I was more surprised to see Greger Larson listed as a co-author. Co-leader of an international effort to solve the mystery of dog evolution, he has for years argued that self-domestication and neoteny provided the answer. He has routinely cited Belyaev’s experiment in glowing terms. (For example, listen to our 2013 interview by Ira Flatow on Science Friday.)
Now in calling for a review of the underpinnings of the Farm Fox Experiment and Domestication Syndrome he has challenged his own orthodoxy. But he continues to insist the foxes are of great worth to science for studying the genetics of behavior. Belyaev did on at least one occasion indicate that his foxes had been bred in captivity for a number of generations, but he neglected to say they were from Canadian stock that had been bred since the late 19th-Century for appearance and behavior by humans. They looked and acted like his tame foxes, who in fact were descended from them. From that unraveling come others showing that traits associated with domestication are neither uniform nor universal; rather, they arise at different times in the domesticated population, if they appear at all.
Elinor Karlsson, the senior author of this article and the leading geneticist tracing Belyaev’s foxes back to Canada—from what one sees in the few follow-up stories that have appeared in the popular press—seems a scientist willing to follow the data wherever it leads. I wonder how many journalists and scientists who have built careers on discredited claims for the Siberian foxes will take up the challenge to reconsider what they believe to be true to define common terms and concepts.

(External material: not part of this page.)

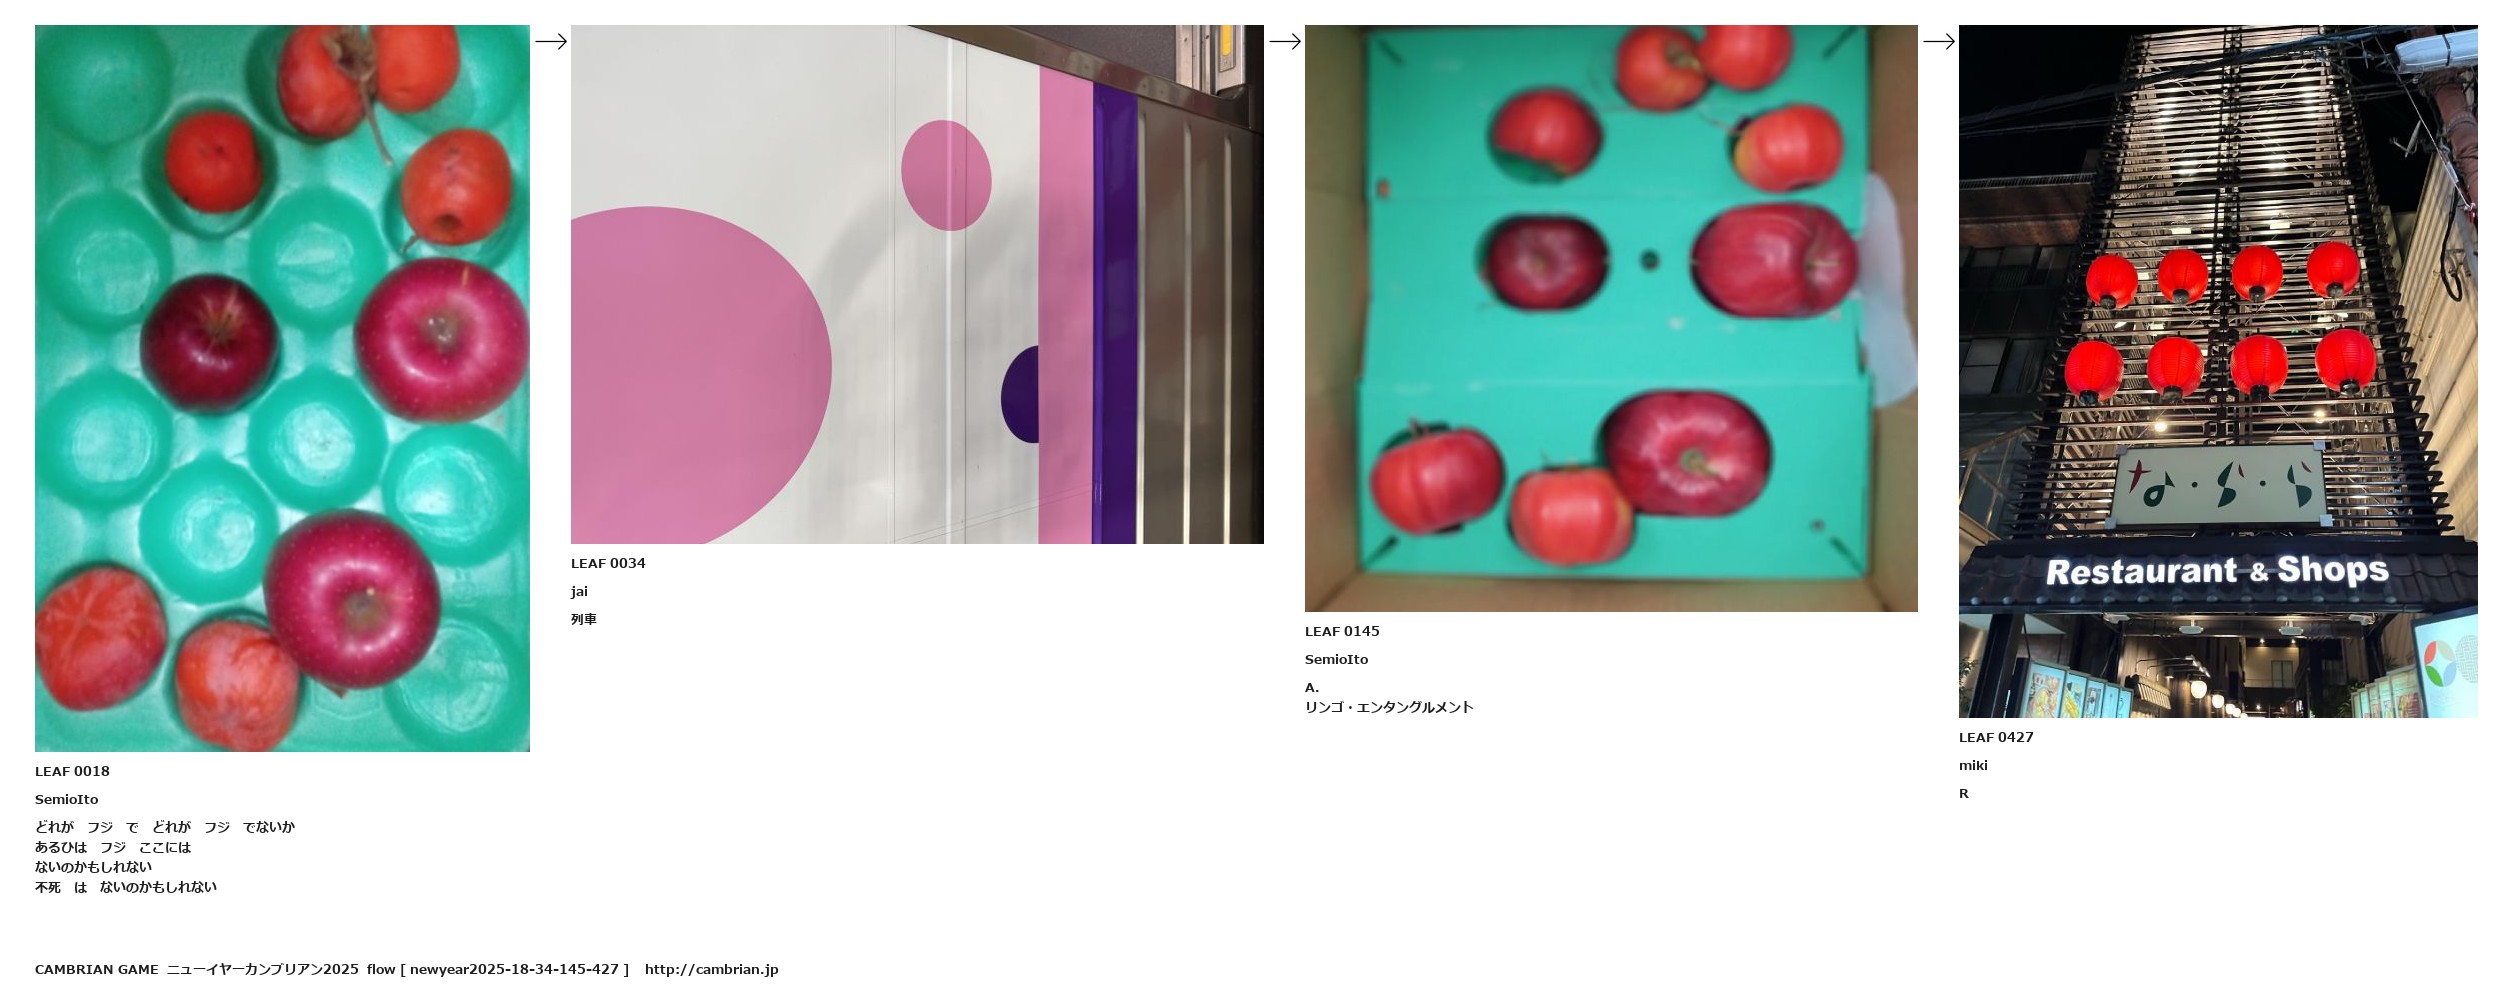This screenshot has height=994, width=2513.
Task: Click the http://cambrian.jp link
Action: click(711, 969)
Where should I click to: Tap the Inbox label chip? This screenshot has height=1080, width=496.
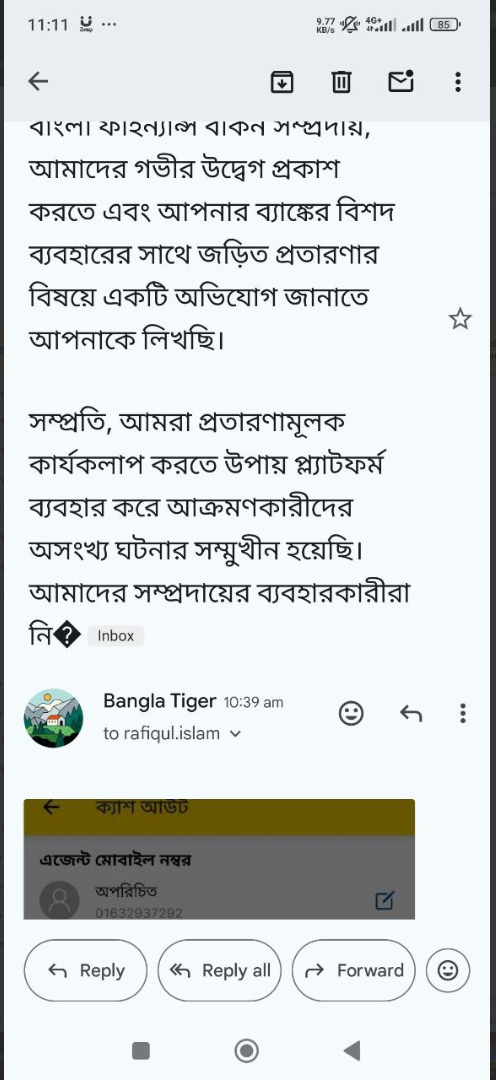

I wonder as well whether anyone will take on the task of writing the history of the Siberian Foxes. These discussions are for another time and place. There is a more immediate need to ask and whether Belyaev and his followers deliberately misled the international community, and why the scientists and science journalists so fervently embraced his work and explanations. I would hope that in working its way out of this mess, the community would become more open in its use of sources from other fields. That would involve judging each source on its merit, and in some cases giving an explanation for its use or exclusion.